[Saved data entries]
[Start of Attachment]

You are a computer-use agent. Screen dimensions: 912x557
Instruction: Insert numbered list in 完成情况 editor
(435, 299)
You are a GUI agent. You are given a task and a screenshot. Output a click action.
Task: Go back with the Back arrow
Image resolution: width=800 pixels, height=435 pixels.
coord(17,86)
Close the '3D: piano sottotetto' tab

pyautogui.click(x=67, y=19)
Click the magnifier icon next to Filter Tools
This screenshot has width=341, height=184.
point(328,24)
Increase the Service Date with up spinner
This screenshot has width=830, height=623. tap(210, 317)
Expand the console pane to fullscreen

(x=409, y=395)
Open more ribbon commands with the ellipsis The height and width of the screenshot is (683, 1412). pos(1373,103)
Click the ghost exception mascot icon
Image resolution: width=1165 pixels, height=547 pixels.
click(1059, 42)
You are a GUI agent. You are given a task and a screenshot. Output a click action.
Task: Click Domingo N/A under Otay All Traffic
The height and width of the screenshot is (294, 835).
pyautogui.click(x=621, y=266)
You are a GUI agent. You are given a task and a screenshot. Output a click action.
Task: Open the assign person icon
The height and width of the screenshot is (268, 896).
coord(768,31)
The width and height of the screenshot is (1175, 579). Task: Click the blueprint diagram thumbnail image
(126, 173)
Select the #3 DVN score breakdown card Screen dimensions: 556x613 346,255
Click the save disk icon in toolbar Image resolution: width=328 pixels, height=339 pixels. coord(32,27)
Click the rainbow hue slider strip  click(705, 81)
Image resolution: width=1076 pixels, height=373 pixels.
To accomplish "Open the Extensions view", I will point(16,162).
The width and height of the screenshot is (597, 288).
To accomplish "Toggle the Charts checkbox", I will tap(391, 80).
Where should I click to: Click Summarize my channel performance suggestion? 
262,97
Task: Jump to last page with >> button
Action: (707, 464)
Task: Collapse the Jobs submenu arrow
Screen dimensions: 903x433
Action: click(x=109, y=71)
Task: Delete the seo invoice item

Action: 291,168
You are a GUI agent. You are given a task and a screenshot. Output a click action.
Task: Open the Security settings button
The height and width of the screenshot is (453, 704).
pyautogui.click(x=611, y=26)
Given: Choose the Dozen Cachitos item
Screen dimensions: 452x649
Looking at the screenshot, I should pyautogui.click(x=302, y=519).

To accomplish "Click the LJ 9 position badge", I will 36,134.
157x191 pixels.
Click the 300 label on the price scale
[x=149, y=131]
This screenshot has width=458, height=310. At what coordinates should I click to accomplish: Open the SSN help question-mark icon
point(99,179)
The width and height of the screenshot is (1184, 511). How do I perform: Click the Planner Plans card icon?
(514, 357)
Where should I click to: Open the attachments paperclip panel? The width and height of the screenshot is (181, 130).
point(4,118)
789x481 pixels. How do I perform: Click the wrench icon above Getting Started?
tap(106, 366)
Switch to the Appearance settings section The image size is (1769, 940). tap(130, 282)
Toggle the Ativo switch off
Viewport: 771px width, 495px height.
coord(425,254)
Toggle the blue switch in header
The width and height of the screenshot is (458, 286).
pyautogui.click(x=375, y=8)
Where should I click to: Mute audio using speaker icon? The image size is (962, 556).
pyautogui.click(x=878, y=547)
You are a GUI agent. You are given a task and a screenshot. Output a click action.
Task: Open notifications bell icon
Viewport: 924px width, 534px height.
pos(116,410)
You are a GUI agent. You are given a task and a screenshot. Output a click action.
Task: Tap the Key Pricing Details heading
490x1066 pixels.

[End of Attachment]

→ **Exercise description**
Copy all the records above precisely.

→ **Response area**
You are a computer-use agent. Screen dimensions: 912x557
Instruction: Insert numbered list in 完成情况 editor
(435, 299)
You are a GUI agent. You are given a task and a screenshot. Output a click action.
Task: Go back with the Back arrow
Image resolution: width=800 pixels, height=435 pixels.
coord(17,86)
Close the '3D: piano sottotetto' tab

pyautogui.click(x=67, y=19)
Click the magnifier icon next to Filter Tools
This screenshot has width=341, height=184.
point(328,24)
Increase the Service Date with up spinner
This screenshot has width=830, height=623. tap(210, 317)
Expand the console pane to fullscreen

(x=409, y=395)
Open more ribbon commands with the ellipsis The height and width of the screenshot is (683, 1412). pos(1373,103)
Click the ghost exception mascot icon
Image resolution: width=1165 pixels, height=547 pixels.
click(1059, 42)
You are a GUI agent. You are given a task and a screenshot. Output a click action.
Task: Click Domingo N/A under Otay All Traffic
The height and width of the screenshot is (294, 835).
pyautogui.click(x=621, y=266)
You are a GUI agent. You are given a task and a screenshot. Output a click action.
Task: Open the assign person icon
The height and width of the screenshot is (268, 896).
coord(768,31)
The width and height of the screenshot is (1175, 579). Task: Click the blueprint diagram thumbnail image
(126, 173)
Select the #3 DVN score breakdown card Screen dimensions: 556x613 346,255
Click the save disk icon in toolbar Image resolution: width=328 pixels, height=339 pixels. coord(32,27)
Click the rainbow hue slider strip  click(705, 81)
Image resolution: width=1076 pixels, height=373 pixels.
To accomplish "Open the Extensions view", I will point(16,162).
The width and height of the screenshot is (597, 288).
To accomplish "Toggle the Charts checkbox", I will tap(391, 80).
Where should I click to: Click Summarize my channel performance suggestion? 
262,97
Task: Jump to last page with >> button
Action: (707, 464)
Task: Collapse the Jobs submenu arrow
Screen dimensions: 903x433
Action: click(x=109, y=71)
Task: Delete the seo invoice item

Action: 291,168
You are a GUI agent. You are given a task and a screenshot. Output a click action.
Task: Open the Security settings button
The height and width of the screenshot is (453, 704).
pyautogui.click(x=611, y=26)
Given: Choose the Dozen Cachitos item
Screen dimensions: 452x649
Looking at the screenshot, I should pyautogui.click(x=302, y=519).

To accomplish "Click the LJ 9 position badge", I will 36,134.
157x191 pixels.
Click the 300 label on the price scale
[x=149, y=131]
This screenshot has width=458, height=310. At what coordinates should I click to accomplish: Open the SSN help question-mark icon
point(99,179)
The width and height of the screenshot is (1184, 511). How do I perform: Click the Planner Plans card icon?
(514, 357)
Where should I click to: Open the attachments paperclip panel? The width and height of the screenshot is (181, 130).
point(4,118)
789x481 pixels. How do I perform: Click the wrench icon above Getting Started?
tap(106, 366)
Switch to the Appearance settings section The image size is (1769, 940). tap(130, 282)
Toggle the Ativo switch off
Viewport: 771px width, 495px height.
coord(425,254)
Toggle the blue switch in header
The width and height of the screenshot is (458, 286).
pyautogui.click(x=375, y=8)
Where should I click to: Mute audio using speaker icon? The image size is (962, 556).
pyautogui.click(x=878, y=547)
You are a GUI agent. You are given a task and a screenshot. Output a click action.
Task: Open notifications bell icon
Viewport: 924px width, 534px height.
pos(116,410)
You are a GUI agent. You are given a task and a screenshot. Output a click action.
Task: Tap the Key Pricing Details heading
490x1066 pixels.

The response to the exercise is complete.